*TEXT SHOWN*:
*-*-*

RBI MPC June 2026: Repo Held 5.25%, CPI Raised to 5.1%

RBI MPC June 2026: Repo Rate Unchanged at 5.25%
RBI & Macro
Disclosure: This article is for educational and informational purposes only. It does not constitute investment or financial advice. RBI policy data verified against the primary RBI Monetary Policy Statement and Governor's Statement (Press Releases 2026-2027/385 and 2026-2027/386, 5 June 2026). All EMI figures are illustrative. Consult a qualified financial adviser for personalised advice.
AI-Assistance Disclosure: Researched with AI assistance. MPC decision facts verified against the primary RBI Monetary Policy Statement (Press Release 2026-2027/385) and Governor's Statement (2026-2027/386), both dated 5 June 2026. EMI calculations are illustrative using indicative market rates.
Editorial Note: Figures are verified against the primary RBI Monetary Policy Statement (PR 2026-2027/385) and the Governor's Statement (PR 2026-2027/386), both 5 June 2026. FY27 GDP is projected at 6.6% (down from 6.9% in April) and CPI at 5.1%, with core at 4.7%. An early secondary-press figure of 7.4% core inflation was incorrect — the resolution puts actual core at 3.7% (Jan–Apr) and projected core at 4.7%.

RBI Holds Repo Rate at 5.25%: What the 3rd Consecutive Pause Means for Your EMI, FDs, and Savings

The RBI MPC June 2026 decision is in: Governor Sanjay Malhotra announced at 10:00 AM IST on 5 June 2026 that the Monetary Policy Committee voted unanimously to keep the repo rate unchanged at 5.25% — the third consecutive hold since the RBI paused its easing cycle in February 2026. The benchmark rate that determines whether your home-loan EMI falls or rises stayed flat. Your EBLR-linked EMI did not change today.

In brief: the RBI's Monetary Policy Committee held the repo rate at 5.25% on 5 June 2026 — the third consecutive pause — and kept a neutral stance. It raised the FY27 CPI projection to 5.1% (peaking 5.9% in Q3) and cut FY27 GDP growth to 6.6% from 6.9%.

*-*-*

*LISTED ENTRIES*:

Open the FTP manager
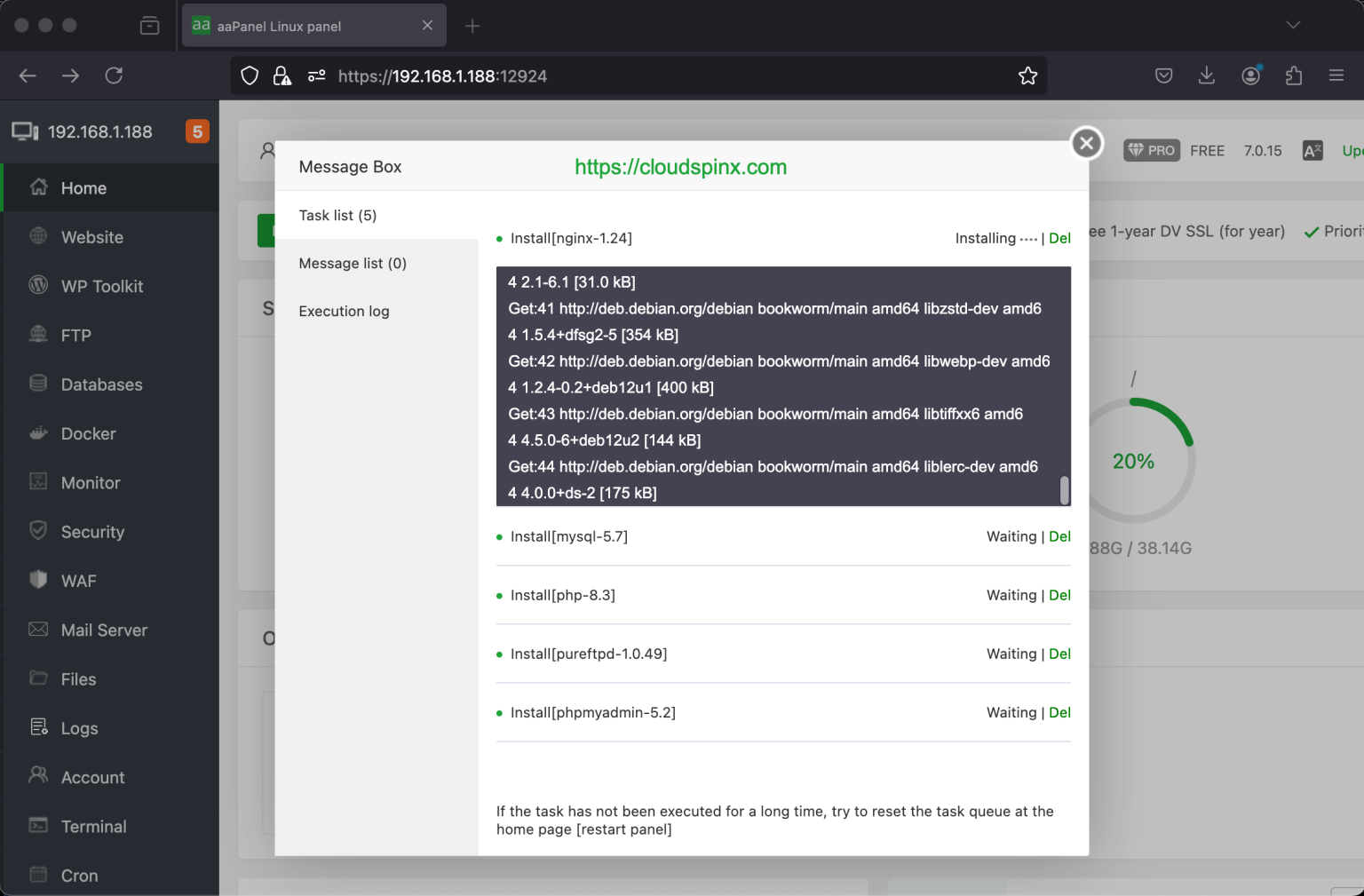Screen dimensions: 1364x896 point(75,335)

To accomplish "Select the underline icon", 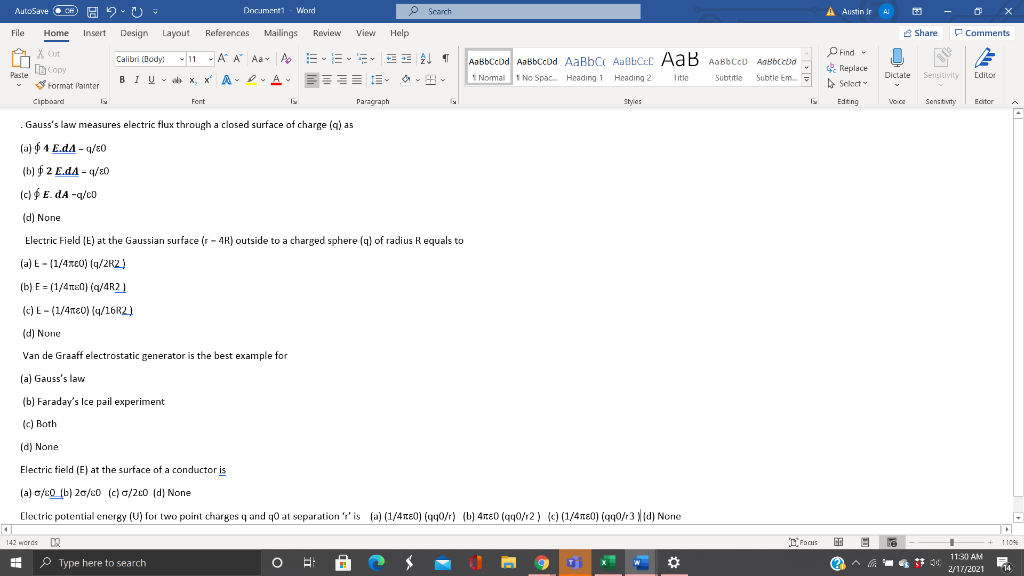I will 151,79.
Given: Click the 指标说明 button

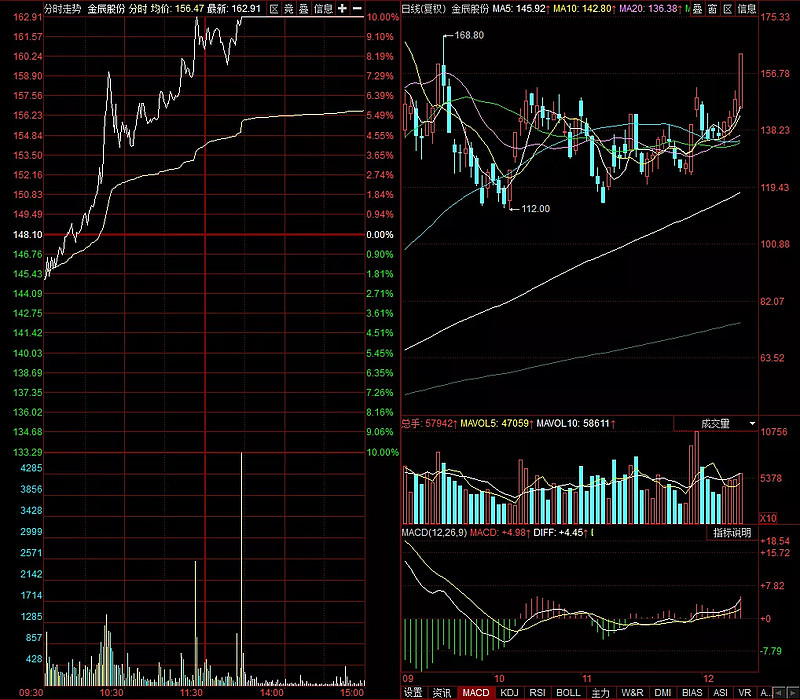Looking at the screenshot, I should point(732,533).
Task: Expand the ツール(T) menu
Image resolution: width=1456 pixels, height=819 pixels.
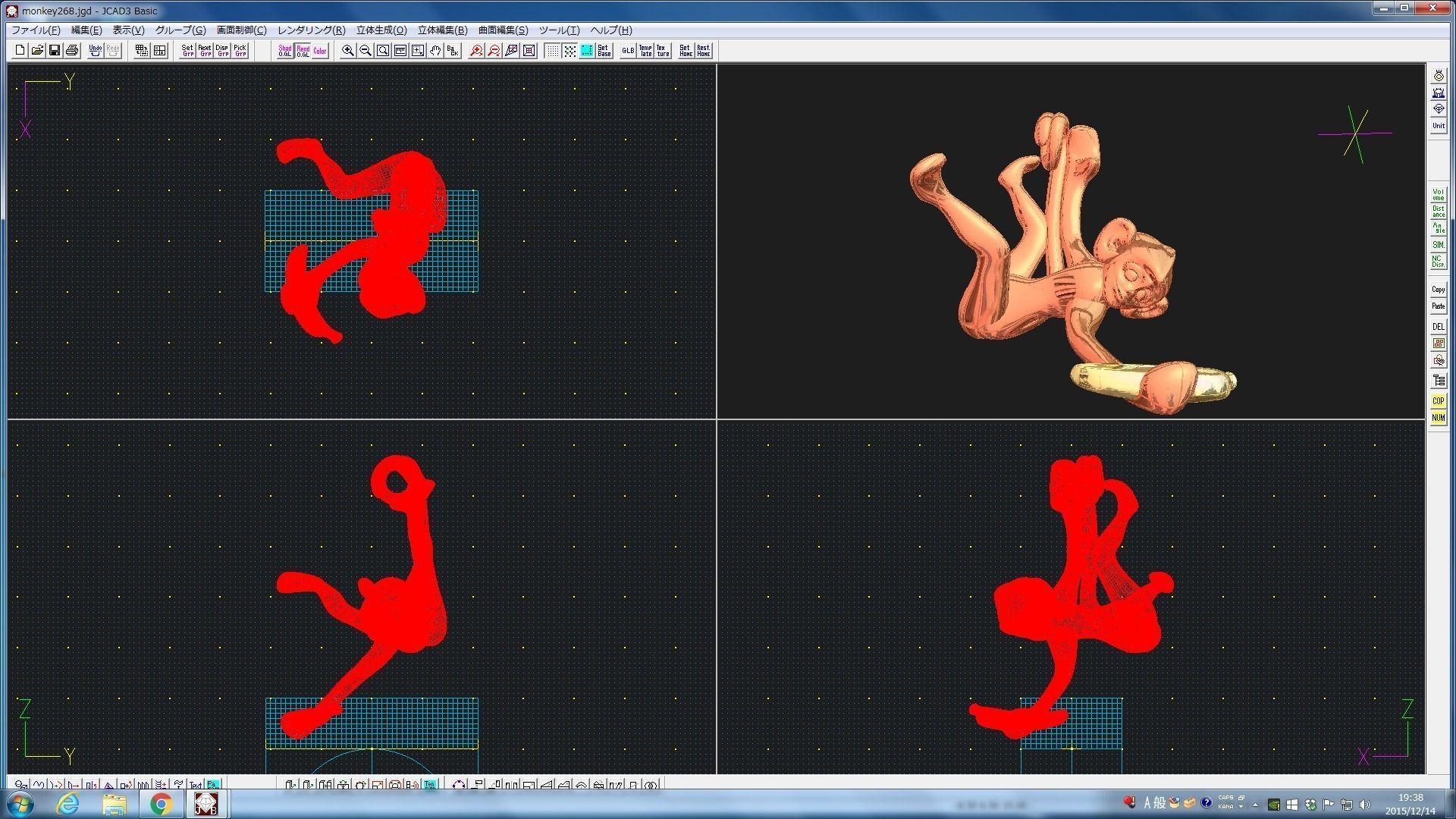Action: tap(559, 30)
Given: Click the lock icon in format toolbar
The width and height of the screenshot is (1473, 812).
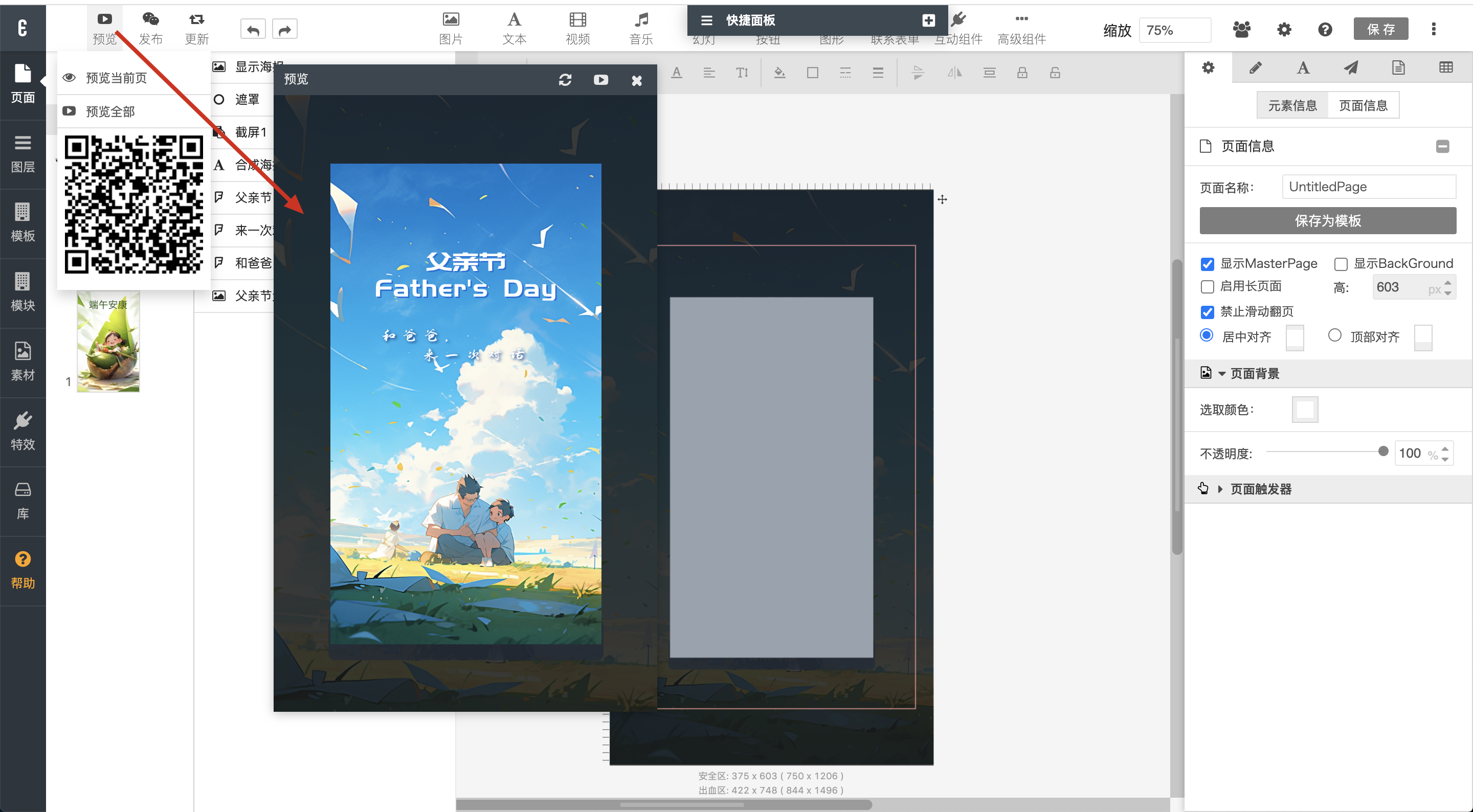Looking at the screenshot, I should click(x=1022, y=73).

*-*-*

*TASK SET*:
**1.** Repeat the passage of the RBI policy article starting with "RBI MPC June 2026: Repo Rate" and going on through "indicative market rates.".
**2.** Reproduce the lines of the records starting with the line with "Given: Click the lock icon in format toolbar" and going on through the end of the records, leaving out the pictures.
The records are unrelated to the RBI policy article.

*SOLUTIONS IN ORDER*:
**1.**
RBI MPC June 2026: Repo Rate Unchanged at 5.25%
RBI & Macro
Disclosure: This article is for educational and informational purposes only. It does not constitute investment or financial advice. RBI policy data verified against the primary RBI Monetary Policy Statement and Governor's Statement (Press Releases 2026-2027/385 and 2026-2027/386, 5 June 2026). All EMI figures are illustrative. Consult a qualified financial adviser for personalised advice.
AI-Assistance Disclosure: Researched with AI assistance. MPC decision facts verified against the primary RBI Monetary Policy Statement (Press Release 2026-2027/385) and Governor's Statement (2026-2027/386), both dated 5 June 2026. EMI calculations are illustrative using indicative market rates.

**2.**
Given: Click the lock icon in format toolbar
The width and height of the screenshot is (1473, 812).
Looking at the screenshot, I should click(x=1022, y=73).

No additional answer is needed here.